Macos – How to execute a command with admin privileges and access to files of the logged in user

macosprivilegessudo

I have some problems understanding sudo. I am logged in on a terminal as an non-admin/non-root user. This "normal" user is not in the sudoers file (and shouldnt be, in my opinion).

Now I try to execute a command that needs admin/root privileges and also access to directories of my normal user – therefore I am not able
to simply su into an admin or root user.

In my understanding sudo -u root should do the trick – however
it doesn't accept the password for root (or admin if I try with my normal
admin user). It only accepts the password of the "normal" user which seems
to indicate that the -u username option doesn't work the way I expect it to
work.

My expectation is that sudo -u root some_command executes some_command
with the privileges of root and therefore it asks also for the password of root.
Obviously not.

TL;DR: How do I execute any command that requires admin
privileges AND has access to the files of the "logged in (normal) user" without
adding the normal user to the sudoers file?

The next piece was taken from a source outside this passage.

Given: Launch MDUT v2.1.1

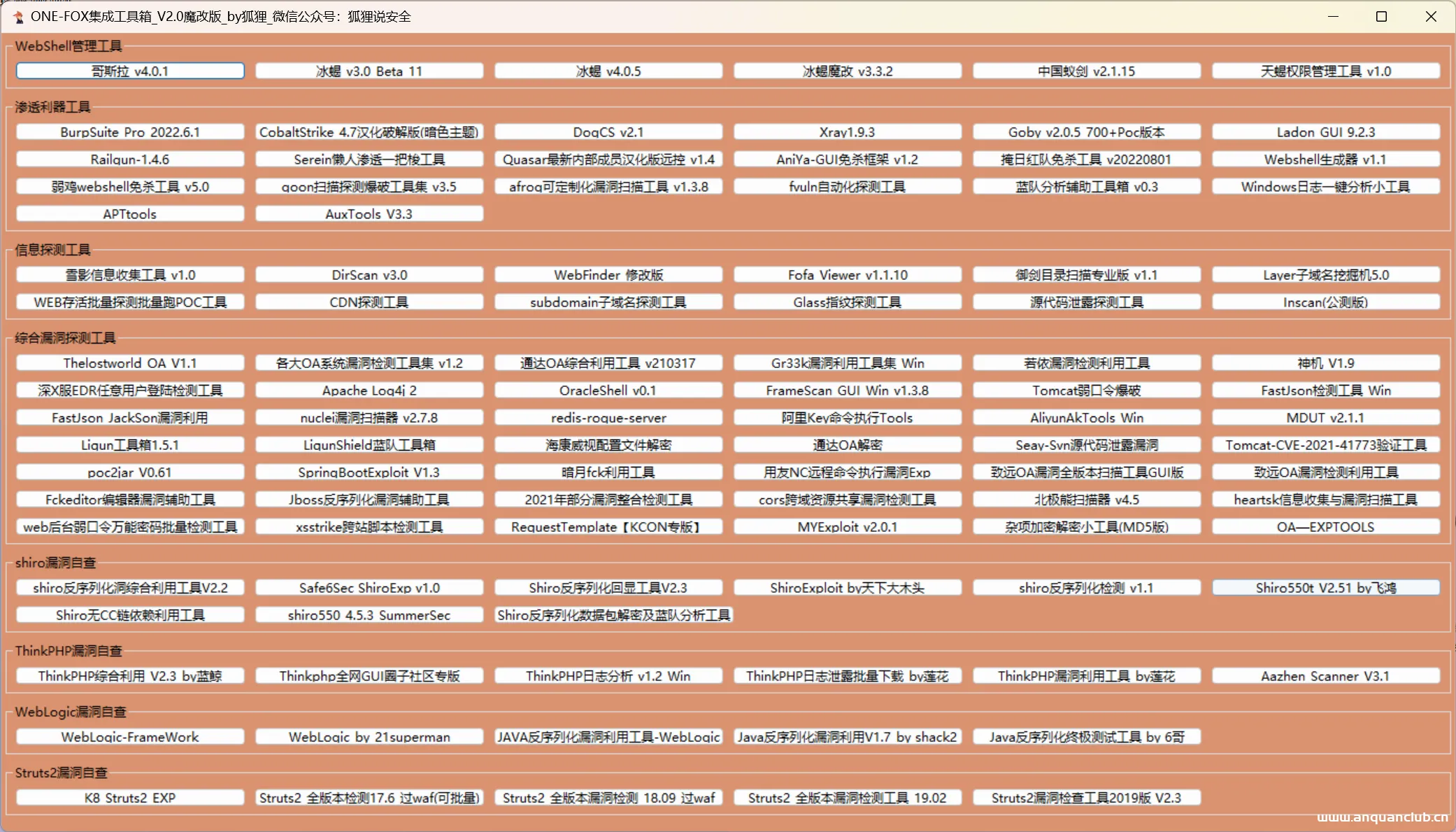Looking at the screenshot, I should tap(1325, 417).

I have enabled the root user under Mac OS X 10.7.

Best Answer

sudo always requires the executing user's password (and requires that you have specific permissions to do this, i.e. are one of the sudoers).

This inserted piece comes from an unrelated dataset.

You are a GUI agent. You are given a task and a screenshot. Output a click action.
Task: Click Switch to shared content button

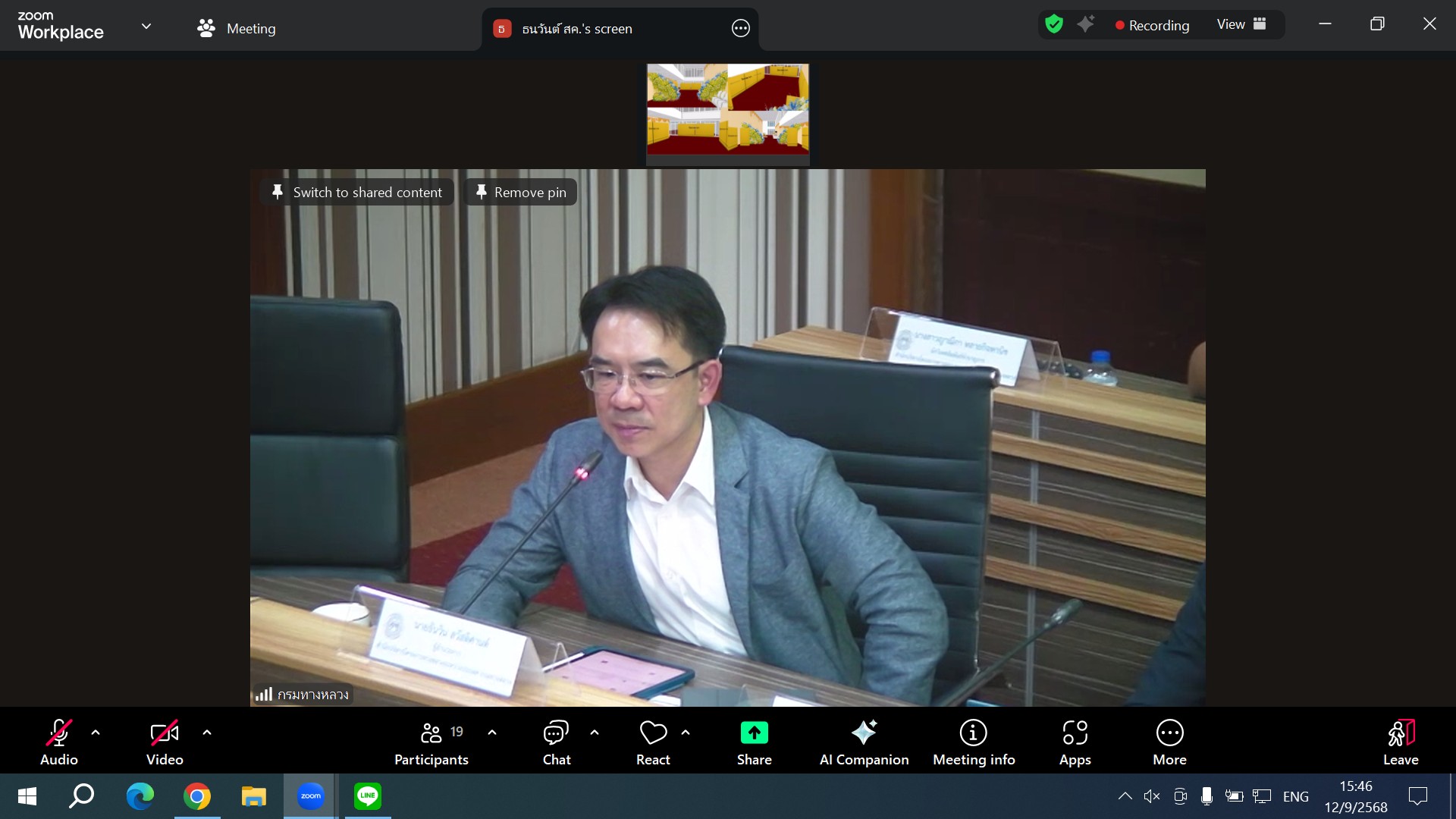coord(357,193)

su requires the password of the target account (root by default, but root account has no password on OS X by default). If you use su instead, you can enter the destination account's password and execute a command using that user's privileges.

su -c some_cmd # as root
su username -c some_cmd # as username

This works by passing all arguments after the user name to the destination account's login shell. Shells usually support -c <commands> arguments. In GNU coreutils su, there's an actual -c command argument to su that can be placed before the user name.


You can su to another user account (using the other user account's password), and sudo from there, provided that other account is a sudoer.

If you want neither to enter another account's password, nor give your regular account sudoers permissions, you're pretty much out of options unless you consider SSH with key authentication or something like that.